I fumbled my way through a call to the emergency dispatcher, half genuinely patchy on the precise details and order of events and half stopping every ten seconds to yell that it wasn’t real, that what everyone was seeing was just the mushrooms.
The guy Heather had ditched me for was staring at a wall with three other people and just saying “Om” over and over, and the burning-plastic smell was coming from a pile of yoga mats that a meditation candle had been placed on top of and then fallen over onto. They were only smoldering, but that hardly meant anything was safe. I started shouting for people to get out, then gave up on that and tried recruiting Simon’s students, except it turned out they’d all dosed themselves after making sure everybody got their own cup.
“Isn’t this so great?” Brayden asked, when I shook him and asked what they’d put in the water. “Everybody’s so free now? Their spirits are just free.”
Kristine wasn’t much more help. She looked into my eyes and earnestly informed me that nothing was real. “Don’t you understand? Our bodies are just limits that we place on ourselves. Everybody here tonight, when they go home? They’re going to be immune to gravity. They’re not going to have to reincarnate, because they’ll never have to die. We’ve solved death.”
It took Heather coming back for me to finally get everyone out of the building. She was amazing, like some sort of pied piper, telling everyone we should go solve death outside, under the stars, and then use the satellites to beam the information to every living being on earth. It wasn’t something I’d have thought of, that was for damn sure.
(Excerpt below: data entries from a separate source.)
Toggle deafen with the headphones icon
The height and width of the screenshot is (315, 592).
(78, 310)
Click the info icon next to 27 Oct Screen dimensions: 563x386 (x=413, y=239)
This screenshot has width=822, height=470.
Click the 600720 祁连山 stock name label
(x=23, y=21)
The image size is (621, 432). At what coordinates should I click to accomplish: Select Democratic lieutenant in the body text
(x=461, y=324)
Turns out the Destroyer wasn’t so great at exit strategies or contingency plans.
I hadn’t been able to find a fire extinguisher, and I saw the first evidence of flames from the yoga mats just after Kristine’s assistant did a final headcount with me and insisted everyone was out. I wasn’t sure if I believed him, especially since he seemed completely oblivious to his glorious teacher’s absence, but I could hear sirens and figured I’d done all I could one way or another. I sat down on one of the stone benches facing the center and watched smoke curl out the windows.
Heather sat down beside me.
“I’m sorry I yelled at you, earlier,” she said quietly. “I’m sure you had a good reason, you know, for not telling me.”
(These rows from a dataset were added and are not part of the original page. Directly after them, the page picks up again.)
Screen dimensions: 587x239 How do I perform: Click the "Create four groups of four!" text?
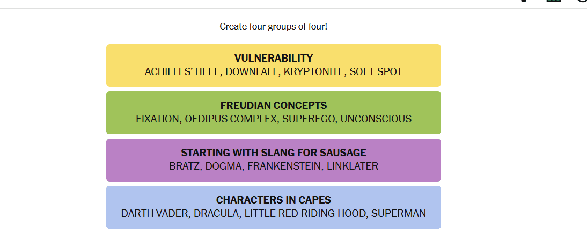pos(273,26)
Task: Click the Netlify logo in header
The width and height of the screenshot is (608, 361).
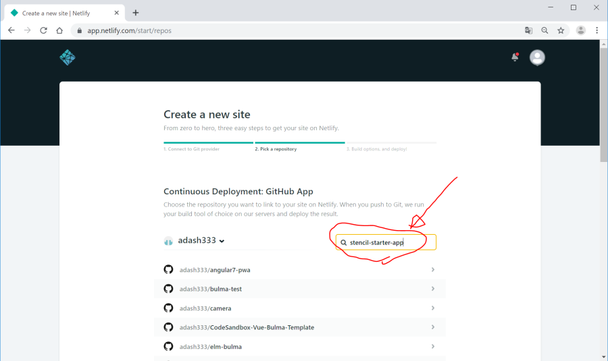Action: click(68, 57)
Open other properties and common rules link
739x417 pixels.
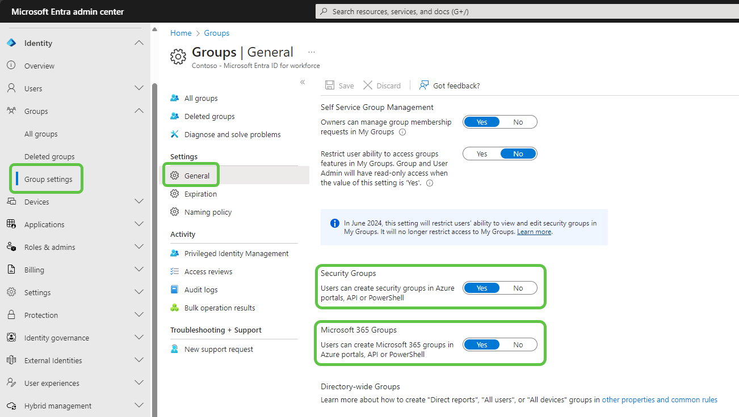click(x=660, y=399)
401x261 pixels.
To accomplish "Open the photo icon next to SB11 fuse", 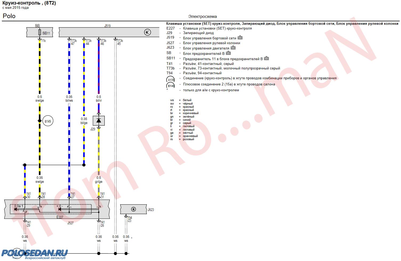I will [266, 58].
“I didn’t,” I said. “I should have told you. I’m sorry I didn’t.”
She leaned her head on my shoulder, and I let my head rest on hers. She let go of the pink crystal and reached for my hand, and I laced my fingers in hers, grimacing at the blood crusting my nails. Somewhere on the other side of the center, we could hear glass breaking. The columns of smoke rising from the building got thicker, and the lights from the fire engines were like fireflies in the distance.
“I’m really glad you came with me tonight,” Heather said. “I’m just… so glad we got to finally take one of these journeys together.”
“I’m really glad I came with you, too,” I told her.
Behind us, Kristine led everyone in a garbled mantra and then started howling at the satellites. Heather and I lapsed into silence and watched flames creep along the roofline, and I finally felt the peace and clarity I’d been looking for steal over me. It was such a beautiful night. Everything was perfect.
I squeezed Heather’s hand, and she squeezed back. The Destroyer had had a pretty good run.